ASSIGNED TASK:
Copy all lines in the data that contain the string "computer".

Items listed in a dataset:
----------

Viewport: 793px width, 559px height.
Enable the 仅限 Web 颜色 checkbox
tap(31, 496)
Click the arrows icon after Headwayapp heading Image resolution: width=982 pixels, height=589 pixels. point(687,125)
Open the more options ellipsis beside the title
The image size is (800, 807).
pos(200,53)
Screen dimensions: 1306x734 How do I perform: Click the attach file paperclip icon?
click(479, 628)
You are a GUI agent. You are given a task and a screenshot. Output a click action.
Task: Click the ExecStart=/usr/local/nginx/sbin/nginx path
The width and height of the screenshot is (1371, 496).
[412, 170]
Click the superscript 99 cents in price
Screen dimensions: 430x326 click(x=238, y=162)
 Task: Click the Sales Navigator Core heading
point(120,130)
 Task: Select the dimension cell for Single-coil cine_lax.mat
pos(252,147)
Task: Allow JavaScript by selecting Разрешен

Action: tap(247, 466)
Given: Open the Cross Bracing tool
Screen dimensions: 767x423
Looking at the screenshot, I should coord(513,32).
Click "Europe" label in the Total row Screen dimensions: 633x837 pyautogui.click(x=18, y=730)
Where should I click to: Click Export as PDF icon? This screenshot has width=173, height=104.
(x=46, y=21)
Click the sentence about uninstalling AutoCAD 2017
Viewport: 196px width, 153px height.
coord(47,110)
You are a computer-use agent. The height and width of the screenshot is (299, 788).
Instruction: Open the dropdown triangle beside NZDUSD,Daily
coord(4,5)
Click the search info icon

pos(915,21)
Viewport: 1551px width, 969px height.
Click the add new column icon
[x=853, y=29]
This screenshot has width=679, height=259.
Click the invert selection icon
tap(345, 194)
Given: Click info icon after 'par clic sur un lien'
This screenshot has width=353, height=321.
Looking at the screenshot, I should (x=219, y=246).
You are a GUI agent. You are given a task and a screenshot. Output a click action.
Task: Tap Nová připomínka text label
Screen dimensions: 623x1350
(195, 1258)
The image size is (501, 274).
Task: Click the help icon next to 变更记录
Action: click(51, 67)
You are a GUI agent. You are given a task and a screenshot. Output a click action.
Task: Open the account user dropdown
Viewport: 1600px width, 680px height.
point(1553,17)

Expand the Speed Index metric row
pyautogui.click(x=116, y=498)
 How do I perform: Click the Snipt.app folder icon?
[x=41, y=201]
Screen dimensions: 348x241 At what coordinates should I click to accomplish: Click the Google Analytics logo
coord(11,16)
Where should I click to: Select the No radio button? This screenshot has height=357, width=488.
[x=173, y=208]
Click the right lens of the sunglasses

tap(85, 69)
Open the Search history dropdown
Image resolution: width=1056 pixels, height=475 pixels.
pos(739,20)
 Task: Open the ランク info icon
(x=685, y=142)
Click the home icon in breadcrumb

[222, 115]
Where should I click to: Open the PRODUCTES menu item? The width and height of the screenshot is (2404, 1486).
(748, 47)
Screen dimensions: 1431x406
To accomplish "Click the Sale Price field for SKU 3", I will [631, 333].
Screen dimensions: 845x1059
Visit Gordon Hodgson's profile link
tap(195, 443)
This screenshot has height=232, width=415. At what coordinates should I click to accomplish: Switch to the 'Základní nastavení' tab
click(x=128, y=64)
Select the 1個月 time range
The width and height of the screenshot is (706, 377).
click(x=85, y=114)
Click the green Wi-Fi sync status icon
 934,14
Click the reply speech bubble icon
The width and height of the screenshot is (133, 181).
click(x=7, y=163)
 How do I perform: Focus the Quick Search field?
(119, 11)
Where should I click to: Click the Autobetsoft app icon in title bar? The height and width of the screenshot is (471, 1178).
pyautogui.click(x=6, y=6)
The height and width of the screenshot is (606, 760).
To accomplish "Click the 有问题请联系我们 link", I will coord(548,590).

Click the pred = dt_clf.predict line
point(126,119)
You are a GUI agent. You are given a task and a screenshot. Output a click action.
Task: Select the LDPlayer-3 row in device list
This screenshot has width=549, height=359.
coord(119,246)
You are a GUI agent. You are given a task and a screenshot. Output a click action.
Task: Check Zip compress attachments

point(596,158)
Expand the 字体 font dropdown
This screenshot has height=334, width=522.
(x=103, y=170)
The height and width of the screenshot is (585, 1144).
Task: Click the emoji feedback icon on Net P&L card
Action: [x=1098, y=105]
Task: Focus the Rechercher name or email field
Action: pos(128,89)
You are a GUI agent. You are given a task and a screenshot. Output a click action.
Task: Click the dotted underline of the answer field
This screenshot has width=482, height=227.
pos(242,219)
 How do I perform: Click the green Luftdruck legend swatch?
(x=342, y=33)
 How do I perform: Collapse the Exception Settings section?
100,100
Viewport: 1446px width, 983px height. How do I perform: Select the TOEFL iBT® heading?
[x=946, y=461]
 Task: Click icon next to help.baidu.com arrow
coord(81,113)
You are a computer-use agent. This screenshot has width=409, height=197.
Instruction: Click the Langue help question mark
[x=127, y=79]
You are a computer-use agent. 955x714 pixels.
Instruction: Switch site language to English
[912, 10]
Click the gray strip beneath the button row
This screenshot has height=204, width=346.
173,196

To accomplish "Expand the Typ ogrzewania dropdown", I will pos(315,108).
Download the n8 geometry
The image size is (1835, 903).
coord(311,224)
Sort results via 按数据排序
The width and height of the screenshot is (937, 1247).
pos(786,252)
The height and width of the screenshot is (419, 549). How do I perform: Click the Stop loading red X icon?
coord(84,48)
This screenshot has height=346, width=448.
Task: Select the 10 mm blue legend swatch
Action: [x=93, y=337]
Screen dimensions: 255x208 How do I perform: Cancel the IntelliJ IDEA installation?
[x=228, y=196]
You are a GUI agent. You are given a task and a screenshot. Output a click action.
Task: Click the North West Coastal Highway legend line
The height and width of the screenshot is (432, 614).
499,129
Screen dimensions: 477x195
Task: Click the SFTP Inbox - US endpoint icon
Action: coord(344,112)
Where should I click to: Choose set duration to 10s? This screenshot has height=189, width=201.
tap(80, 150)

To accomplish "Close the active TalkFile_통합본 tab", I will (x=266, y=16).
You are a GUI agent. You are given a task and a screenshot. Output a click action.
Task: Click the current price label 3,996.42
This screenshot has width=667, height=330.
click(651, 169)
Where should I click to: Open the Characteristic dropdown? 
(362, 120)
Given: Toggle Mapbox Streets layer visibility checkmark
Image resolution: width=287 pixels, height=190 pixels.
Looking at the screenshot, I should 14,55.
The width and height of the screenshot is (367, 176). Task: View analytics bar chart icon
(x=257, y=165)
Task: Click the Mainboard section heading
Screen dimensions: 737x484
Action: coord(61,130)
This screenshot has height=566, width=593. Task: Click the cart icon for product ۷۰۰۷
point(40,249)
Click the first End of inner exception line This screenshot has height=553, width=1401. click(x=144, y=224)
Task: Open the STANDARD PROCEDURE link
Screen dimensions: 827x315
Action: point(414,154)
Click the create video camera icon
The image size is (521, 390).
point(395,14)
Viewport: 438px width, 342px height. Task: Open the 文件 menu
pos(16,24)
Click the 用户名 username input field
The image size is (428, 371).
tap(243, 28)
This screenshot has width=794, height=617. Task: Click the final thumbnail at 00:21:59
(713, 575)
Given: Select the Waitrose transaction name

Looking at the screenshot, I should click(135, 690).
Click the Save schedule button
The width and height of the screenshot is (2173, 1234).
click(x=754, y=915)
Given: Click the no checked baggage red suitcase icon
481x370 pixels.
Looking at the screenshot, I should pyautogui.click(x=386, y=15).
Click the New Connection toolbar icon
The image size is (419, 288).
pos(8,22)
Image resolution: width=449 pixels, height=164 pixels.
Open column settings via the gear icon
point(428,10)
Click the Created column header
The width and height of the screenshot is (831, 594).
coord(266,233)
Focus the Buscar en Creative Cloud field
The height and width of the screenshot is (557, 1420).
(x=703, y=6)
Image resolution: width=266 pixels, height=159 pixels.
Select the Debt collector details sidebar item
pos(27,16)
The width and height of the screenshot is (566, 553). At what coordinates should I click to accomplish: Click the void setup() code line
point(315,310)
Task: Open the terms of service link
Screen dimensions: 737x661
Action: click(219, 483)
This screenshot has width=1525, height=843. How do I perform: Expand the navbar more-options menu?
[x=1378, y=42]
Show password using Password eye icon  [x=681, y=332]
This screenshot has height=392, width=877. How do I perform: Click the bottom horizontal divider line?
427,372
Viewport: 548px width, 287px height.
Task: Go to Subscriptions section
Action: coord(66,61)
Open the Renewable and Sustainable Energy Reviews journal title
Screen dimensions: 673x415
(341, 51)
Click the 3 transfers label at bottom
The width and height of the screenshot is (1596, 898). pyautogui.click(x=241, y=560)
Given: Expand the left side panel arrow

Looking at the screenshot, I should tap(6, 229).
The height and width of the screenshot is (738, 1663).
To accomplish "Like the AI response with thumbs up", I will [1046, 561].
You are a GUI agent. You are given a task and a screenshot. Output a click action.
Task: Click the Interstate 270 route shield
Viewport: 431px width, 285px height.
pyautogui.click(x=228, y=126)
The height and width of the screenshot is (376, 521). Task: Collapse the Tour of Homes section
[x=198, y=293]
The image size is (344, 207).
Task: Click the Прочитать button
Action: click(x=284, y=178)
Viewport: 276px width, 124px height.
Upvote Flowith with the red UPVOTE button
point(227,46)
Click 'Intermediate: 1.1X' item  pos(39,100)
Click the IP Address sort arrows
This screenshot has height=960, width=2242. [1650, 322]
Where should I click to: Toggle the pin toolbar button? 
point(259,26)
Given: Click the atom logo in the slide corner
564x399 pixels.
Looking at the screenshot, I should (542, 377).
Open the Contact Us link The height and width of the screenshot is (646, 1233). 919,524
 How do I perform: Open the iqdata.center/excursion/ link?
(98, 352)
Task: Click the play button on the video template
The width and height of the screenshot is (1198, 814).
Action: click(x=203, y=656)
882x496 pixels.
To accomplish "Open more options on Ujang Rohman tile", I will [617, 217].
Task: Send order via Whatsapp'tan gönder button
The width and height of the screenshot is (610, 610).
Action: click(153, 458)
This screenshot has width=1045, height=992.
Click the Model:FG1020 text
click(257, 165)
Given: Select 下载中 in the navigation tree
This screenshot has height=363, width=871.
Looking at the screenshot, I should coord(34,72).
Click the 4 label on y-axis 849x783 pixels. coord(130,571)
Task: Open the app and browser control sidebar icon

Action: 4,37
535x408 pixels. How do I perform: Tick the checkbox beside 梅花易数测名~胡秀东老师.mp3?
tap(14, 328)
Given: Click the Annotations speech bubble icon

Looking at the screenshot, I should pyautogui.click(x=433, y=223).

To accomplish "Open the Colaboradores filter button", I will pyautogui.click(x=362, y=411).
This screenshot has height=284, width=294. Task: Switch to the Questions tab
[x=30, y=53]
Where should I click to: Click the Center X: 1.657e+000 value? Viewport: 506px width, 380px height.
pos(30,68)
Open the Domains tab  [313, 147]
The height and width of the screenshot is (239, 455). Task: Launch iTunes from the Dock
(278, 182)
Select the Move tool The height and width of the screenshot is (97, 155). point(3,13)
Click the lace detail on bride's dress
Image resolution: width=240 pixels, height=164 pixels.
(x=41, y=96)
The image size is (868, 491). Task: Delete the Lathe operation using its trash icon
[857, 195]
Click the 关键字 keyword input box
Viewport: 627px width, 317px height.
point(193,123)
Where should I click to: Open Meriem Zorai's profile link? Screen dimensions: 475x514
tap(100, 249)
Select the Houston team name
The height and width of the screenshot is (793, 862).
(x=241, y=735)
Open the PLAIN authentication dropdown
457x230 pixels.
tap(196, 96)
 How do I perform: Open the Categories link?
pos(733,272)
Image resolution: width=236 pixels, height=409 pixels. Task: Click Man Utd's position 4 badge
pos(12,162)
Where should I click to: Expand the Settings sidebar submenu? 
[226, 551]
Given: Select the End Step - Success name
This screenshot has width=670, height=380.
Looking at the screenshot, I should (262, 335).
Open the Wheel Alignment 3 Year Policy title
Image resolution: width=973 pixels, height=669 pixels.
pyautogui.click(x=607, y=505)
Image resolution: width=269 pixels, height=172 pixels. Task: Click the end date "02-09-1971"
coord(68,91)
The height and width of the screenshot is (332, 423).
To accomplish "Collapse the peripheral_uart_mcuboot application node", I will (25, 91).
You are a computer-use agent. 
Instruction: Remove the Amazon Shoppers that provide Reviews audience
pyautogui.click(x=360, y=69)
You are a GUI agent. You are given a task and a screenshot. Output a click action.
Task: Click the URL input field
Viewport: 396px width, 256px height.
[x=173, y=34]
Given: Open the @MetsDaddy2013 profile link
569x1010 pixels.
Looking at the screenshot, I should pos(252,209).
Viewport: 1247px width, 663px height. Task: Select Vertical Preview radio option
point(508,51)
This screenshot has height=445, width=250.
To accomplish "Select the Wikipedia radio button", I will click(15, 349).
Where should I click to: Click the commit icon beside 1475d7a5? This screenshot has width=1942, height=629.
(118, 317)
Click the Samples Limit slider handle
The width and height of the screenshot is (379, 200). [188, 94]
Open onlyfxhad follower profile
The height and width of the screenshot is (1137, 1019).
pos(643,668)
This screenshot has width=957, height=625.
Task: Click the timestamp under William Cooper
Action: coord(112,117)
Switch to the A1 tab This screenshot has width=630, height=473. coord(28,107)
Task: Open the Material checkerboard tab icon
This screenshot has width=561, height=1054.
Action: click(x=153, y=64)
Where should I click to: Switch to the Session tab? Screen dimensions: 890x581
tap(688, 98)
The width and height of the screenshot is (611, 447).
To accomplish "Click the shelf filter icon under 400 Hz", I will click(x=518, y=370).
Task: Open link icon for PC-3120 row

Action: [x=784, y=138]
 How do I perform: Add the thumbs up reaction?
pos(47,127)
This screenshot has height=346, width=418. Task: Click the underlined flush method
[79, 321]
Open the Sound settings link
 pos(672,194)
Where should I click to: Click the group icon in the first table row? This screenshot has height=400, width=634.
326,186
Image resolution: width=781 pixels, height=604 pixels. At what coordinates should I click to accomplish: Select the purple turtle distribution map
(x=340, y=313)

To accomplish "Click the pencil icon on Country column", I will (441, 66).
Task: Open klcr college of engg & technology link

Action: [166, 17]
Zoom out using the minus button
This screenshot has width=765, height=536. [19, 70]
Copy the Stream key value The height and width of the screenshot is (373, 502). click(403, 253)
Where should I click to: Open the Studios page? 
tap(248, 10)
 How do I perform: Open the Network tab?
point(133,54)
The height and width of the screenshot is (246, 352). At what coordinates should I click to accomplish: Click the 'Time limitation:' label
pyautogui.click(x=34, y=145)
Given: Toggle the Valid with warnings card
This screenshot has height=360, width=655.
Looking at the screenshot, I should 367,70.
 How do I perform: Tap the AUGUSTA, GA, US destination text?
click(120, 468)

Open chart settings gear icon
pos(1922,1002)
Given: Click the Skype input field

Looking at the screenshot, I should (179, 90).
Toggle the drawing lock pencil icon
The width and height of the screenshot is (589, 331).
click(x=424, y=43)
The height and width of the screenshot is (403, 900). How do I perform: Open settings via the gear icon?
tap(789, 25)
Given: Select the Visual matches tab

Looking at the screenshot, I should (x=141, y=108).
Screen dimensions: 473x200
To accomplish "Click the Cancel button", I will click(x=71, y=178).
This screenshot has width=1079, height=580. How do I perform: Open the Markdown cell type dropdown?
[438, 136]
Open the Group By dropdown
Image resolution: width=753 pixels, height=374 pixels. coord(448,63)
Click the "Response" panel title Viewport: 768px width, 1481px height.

----------

COMPLETED EXERCISE:
You are a computer-use agent. The height and width of the screenshot is (299, 788).
You are a computer-use agent. This screenshot has width=409, height=197.
You are a computer-use agent. 955x714 pixels.
You are a computer-use agent. 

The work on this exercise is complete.